Demokratie verlangt mehr als Wut
Die Attraktivität der AfD speist sich zu einem erheblichen Teil aus einem Gefühl der Ohnmacht. Viele Menschen haben den Eindruck,
dass ihre Stimme nichts verändert.
Gerade deshalb erscheint die Protestwahl verlockend. Sie vermittelt das Gefühl, endlich ein Zeichen zu setzen.
Doch Demokratie erschöpft sich nicht in der Abgabe eines Denkzettels.
Sie lebt von Beteiligung, von kommunalem Engagement, von Diskussionen, von Parteien, Vereinen, Initiativen und gesellschaftlicher
Verantwortung. All das ist mühsam. Es erfordert Zeit und Kompromisse. Aber genau darin liegt die Stärke demokratischer Systeme.
Faschistische und autoritäre Bewegungen versprechen dagegen etwas anderes: einfache Lösungen, klare Feindbilder und die Vorstellung,
komplexe Probleme ließen sich durch Härte und Ausschluss beseitigen.
Die Geschichte zeigt immer wieder, dass solche Versprechen selten eingelöst werden. Sie produzieren meist neue Konflikte, neue
Ungerechtigkeiten und neue Formen politischer Unterdrückung.
Protest entbindet nicht von Verantwortung
Wer die AfD wählt, mag dies aus unterschiedlichen Gründen tun. Manche handeln aus Überzeugung. Andere aus Frust. Wieder andere aus
Enttäuschung über die etablierten Parteien.
Doch die Motivation verändert nicht die Wirkung.
Eine Stimme für die AfD ist nicht lediglich ein Protest gegen die Regierung. Sie ist zugleich eine Unterstützung einer Partei,
deren führende Vertreter immer wieder demokratische Grundwerte relativieren, nationalistische und völkische Denkmuster verbreiten
und den politischen Diskurs nach rechts außen verschieben.

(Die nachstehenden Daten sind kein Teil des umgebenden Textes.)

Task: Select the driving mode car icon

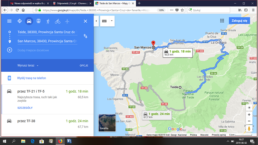Action: [x=29, y=21]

Demokratie lebt davon, dass Bürger ihre Regierung kritisieren. Sie lebt sogar davon, dass Bürger protestieren.
Sie lebt aber nicht davon, dass aus Frust über politische Fehlentwicklungen Kräfte gestärkt werden, die die Grundlagen der offenen Gesellschaft selbst infrage stellen.
Deshalb ist die Behauptung, die Wahl der AfD sei lediglich Protest, letztlich eine Ausrede. Eine verständliche vielleicht. Aber keine überzeugende.
Denn am Ende zählt nicht, warum jemand sein Kreuz macht.
Entscheidend ist, wem er damit Macht verleiht.